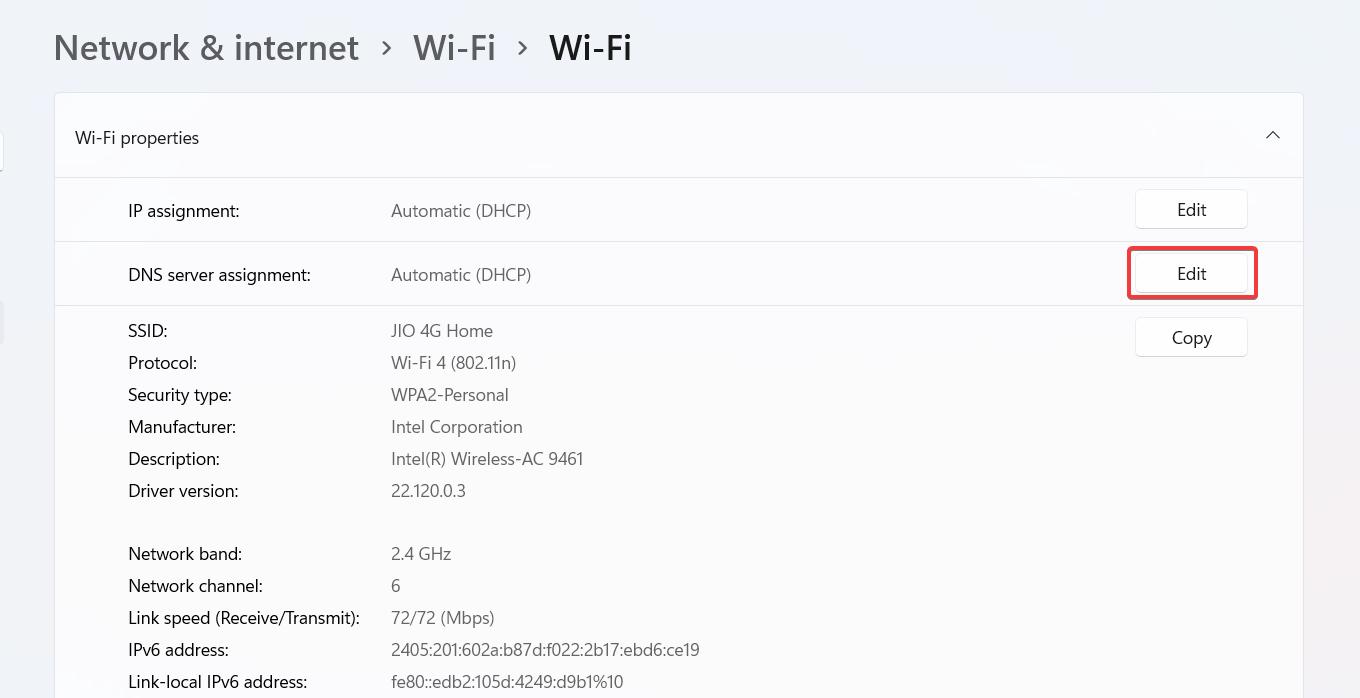Click the current Wi-Fi page title

click(x=590, y=47)
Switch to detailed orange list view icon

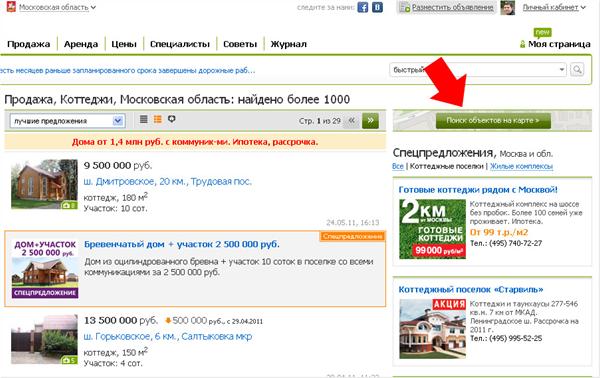[158, 119]
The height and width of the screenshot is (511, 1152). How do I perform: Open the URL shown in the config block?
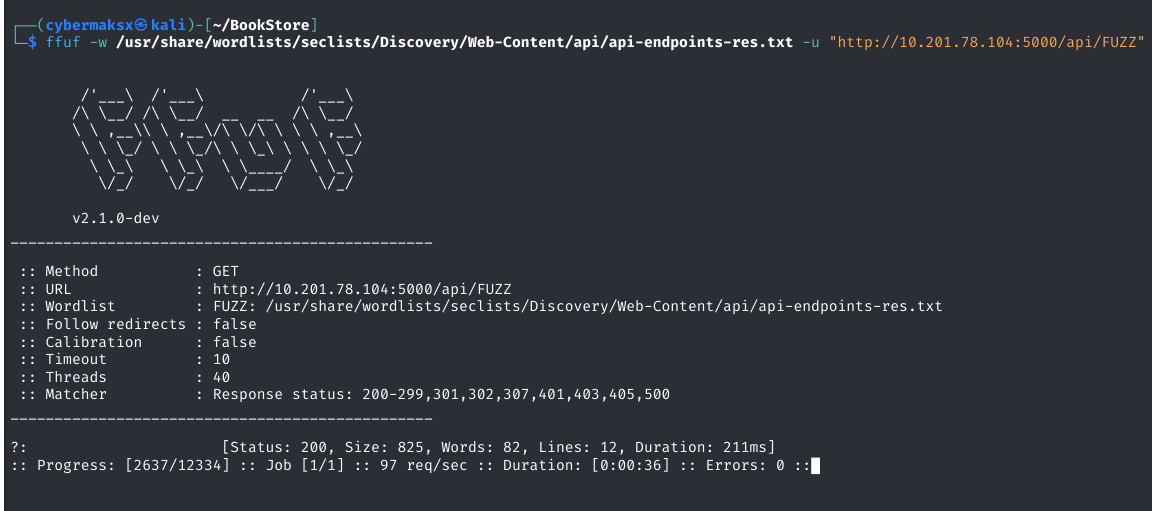(x=361, y=289)
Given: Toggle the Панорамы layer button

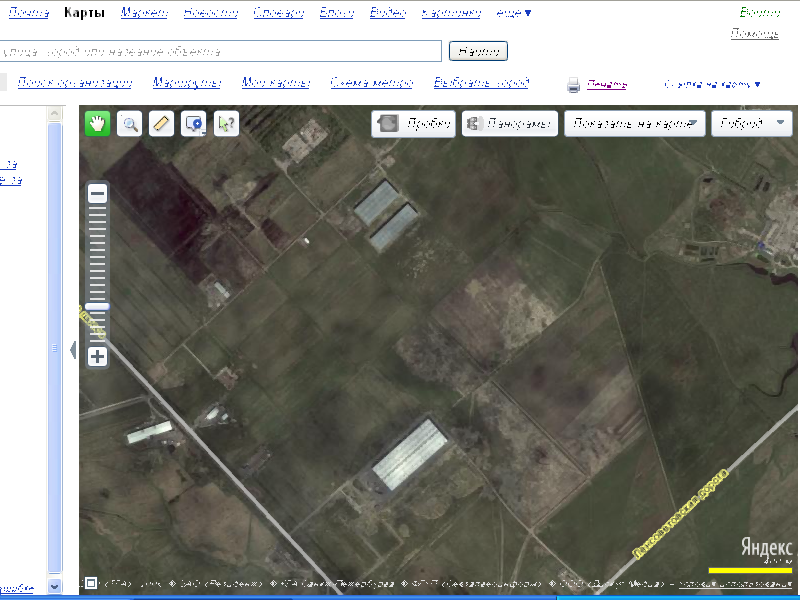Looking at the screenshot, I should click(509, 124).
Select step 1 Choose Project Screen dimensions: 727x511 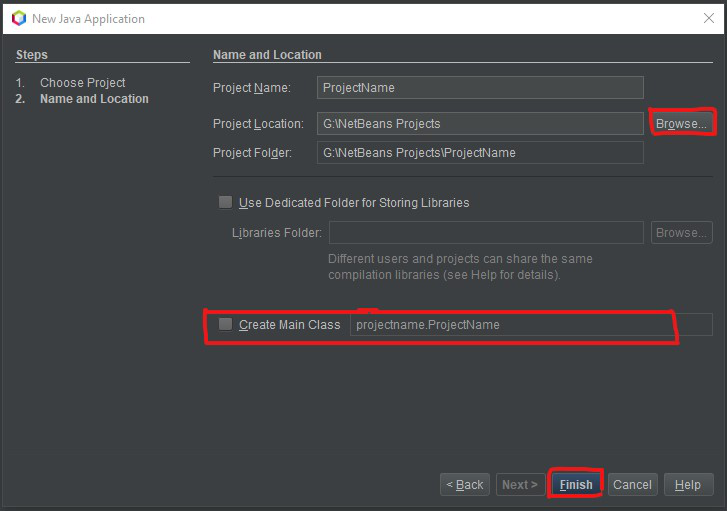click(83, 83)
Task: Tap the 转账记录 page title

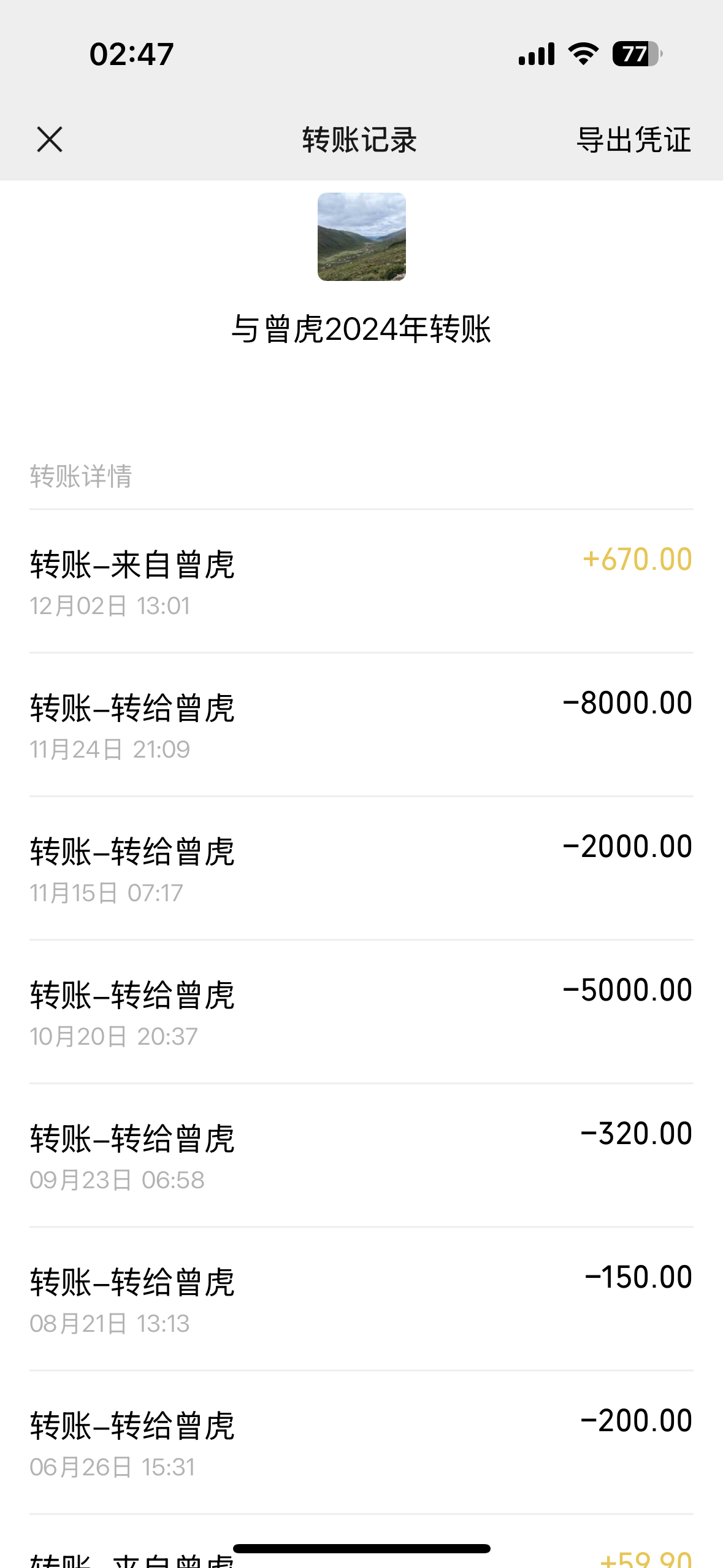Action: (x=360, y=140)
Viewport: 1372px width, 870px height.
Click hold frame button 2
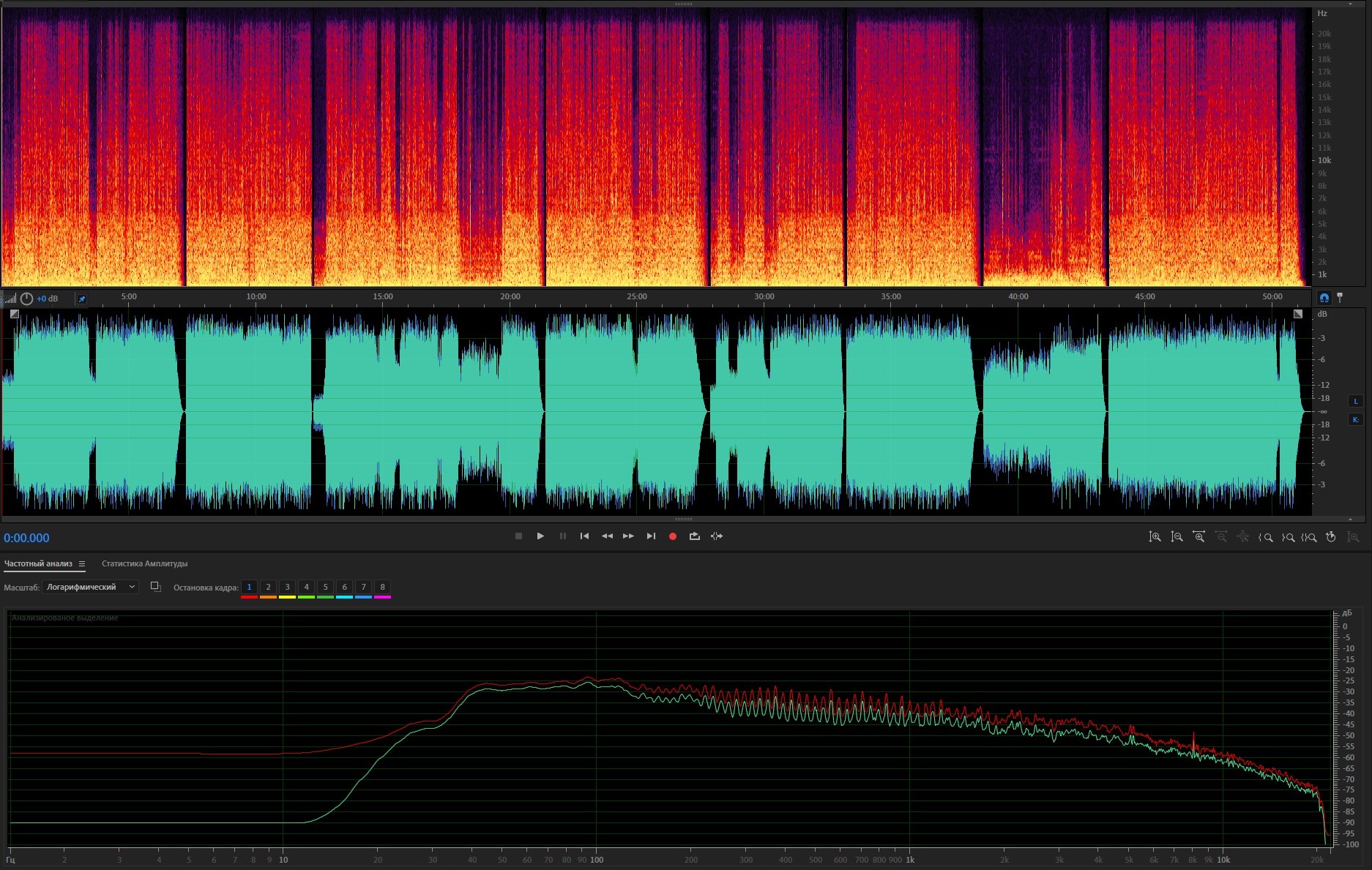click(268, 587)
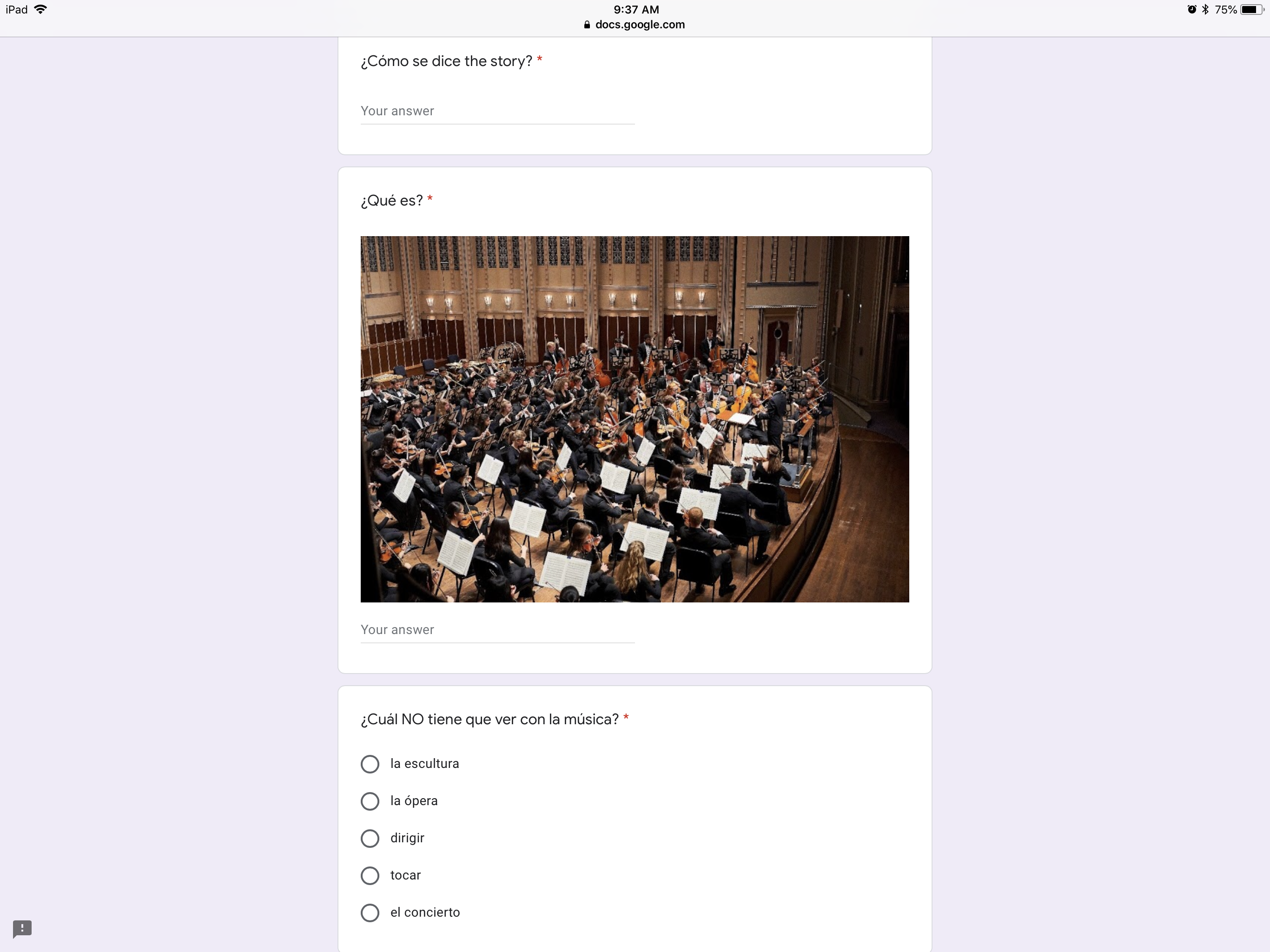Choose the "el concierto" radio option
The width and height of the screenshot is (1270, 952).
click(370, 912)
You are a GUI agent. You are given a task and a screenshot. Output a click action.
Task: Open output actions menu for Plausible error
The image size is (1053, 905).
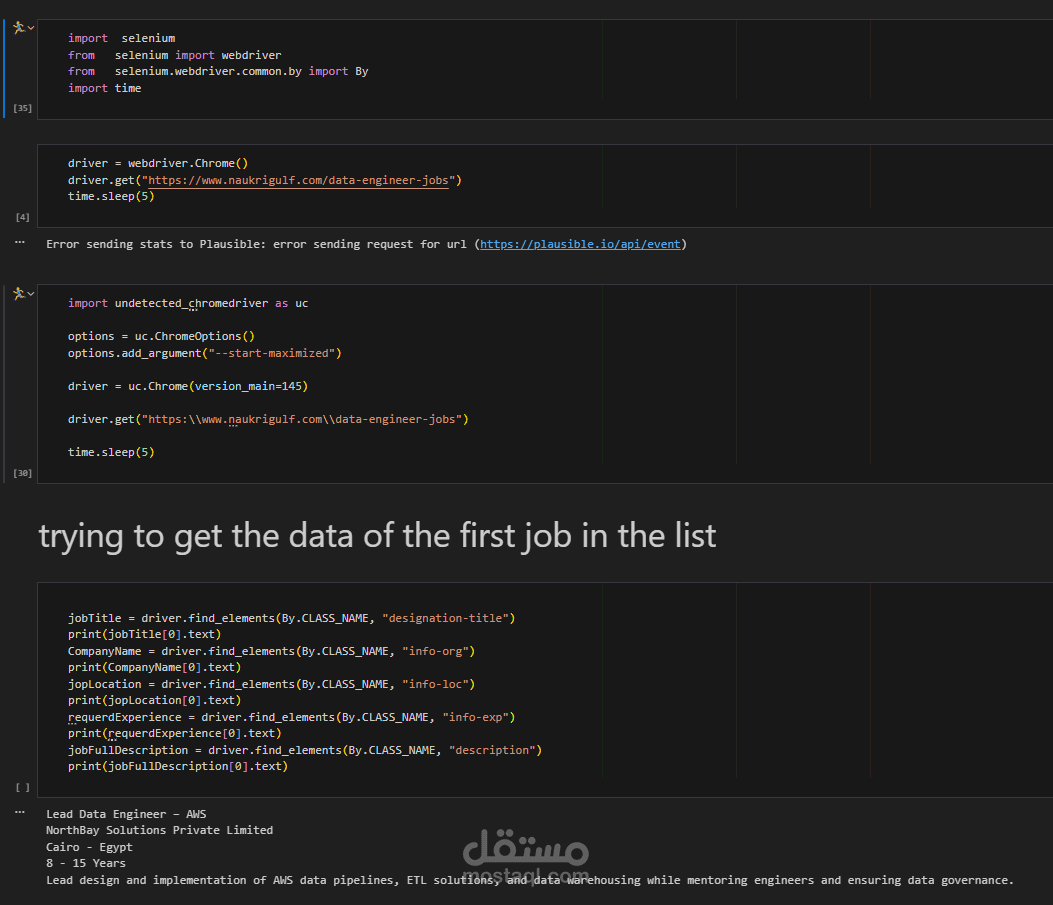pos(19,242)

— Work order —
Lines from the one holding "Task: Open output" to the end of the data, both ends included, are to be given again exactly; no pictures belong in the copy.

— Solution below —
Task: Open output actions menu for Plausible error
The image size is (1053, 905).
pos(19,242)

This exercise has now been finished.